Many poikilotherms are known to adjust the membrane composition of their cells in response to a temperature change so that membrane fluidity, and therefore function, is conserved. Such compensatory changes in membrane composition are considered “homeoviscous adaptations.” In this study, we examined a heterothermic tissue, the visceral rete mirabile of the bluefin tuna, for evidence of homeoviscous adaptation. We measured the proportions of phospholipid fatty acids and phospholipid head groups as a function of position along the rete thermal gradient, which has been estimated to be ∼10°C. We found no effect of position along the rete on the composition of either phospholipid fatty acids or head groups. Our results were unexpected in light of our previous demonstration of compensation of metabolic enzyme activity in the same tissue. The lack of evidence for a homeoviscous response may be due to the fluctuating nature of the thermal gradient along the visceral retia; i.e., membranes may be adapted to a eurythermal existence rather than being fine-tuned to a particular temperature.
- rete mirabile
numerous studies have shown that fluidity is an important factor in the function of biological membranes. Changes in fluidity affect the activity of membrane-bound enzymes (16, 21, 25) and the activity of transporters (23), as well as the permeability of membranes to nonelectrolytes (14), water (26), and cations (11). Given that temperature has profound effects on membrane fluidity, it is not surprising that poikilotherms adjust the composition of their membranes in ways that defend fluidity in the face of changes in body temperature. Such compensatory modifications of membrane composition are termed “homeoviscous adaptations,” a phenomenon first described for Escherichia coliincubated at different temperatures (22).

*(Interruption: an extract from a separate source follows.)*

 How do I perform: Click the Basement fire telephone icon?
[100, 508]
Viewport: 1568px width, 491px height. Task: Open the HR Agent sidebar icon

Although the ways in which membrane composition is altered in response to temperature are not always consistent among species, tissues, cells, or even organelles (17), a few important trends have emerged. One prominent response to a decrease in the body temperature of poikilotherms is an increase in the percentage of unsaturated fatty acids that make up the phospholipids. In some instances, saturated fatty acids are replaced by monoenes, whereas in others, the percentage of polyunsaturated fatty acids increases. Hazel (17) compiled data from numerous temperature acclimation studies and found that in the cold treatment [change in temperature (ΔT) ranged from 13 to 22°C], the proportion of saturated fatty acids in phospholipids decreased, on average, by 19%, with a corresponding increase in the proportion of unsaturates. Phospholipids with saturated fatty acids pack readily into bilayers, whereas phospholipids with unsaturated (and therefore, kinked) acyl chains tend to disrupt hydrophobic interactions among acyl chains of adjacent phospholipids. An increase in the proportion of unsaturated fatty acids thus results in an increase in membrane disorder and fluidity, which tends to oppose the ordering effect of a drop in temperature. The other common effect of cold acclimation is a shift in the proportions of phospholipid head groups in the membranes. The lipid component of biological membranes in marine fish is comprised mostly of phosphatidylcholine (PC) and phosphatidylethanolamine (PE) (2). Cold acclimation tends to increase the proportion of PE in membranes. A less common response is a decrease in the proportion of PC. From a variety of acclimation studies compiled by Hazel (17), the average increase in the proportion of PE phospholipids with cold acclimation (ΔT ranged from 14 to 25°C) was 21%, and the average decrease of PC levels was 6%. The conical geometry of the PE molecule is such that its presence in a membrane is bilayer destabilizing and thus membrane fluidizing, whereas the more cylindrical PC favors the formation of lamellar bilayers and therefore tends to decrease bilayer viscosity (17). Alterations in the proportions of PE and PC can thus be used to defend membrane fluidity as environmental conditions change.
Most of the work that has been done on homeoviscous adaptation to date has involved the use of whole animal acclimation or acclimatization. Very little work has been done on membrane adaptation within regionally heterothermic animals. Dean and Hilditch (8) demonstrated in pigs that the subcutaneous fat closest to the skin has the lowest melting point, as well as the lowest ratio of saturated to unsaturated fats. Irving (19) interpreted these data in light of the regional heterothermy exhibited by pigs, in which the temperature of the skin on the dorsal surface may be as low as 10°C.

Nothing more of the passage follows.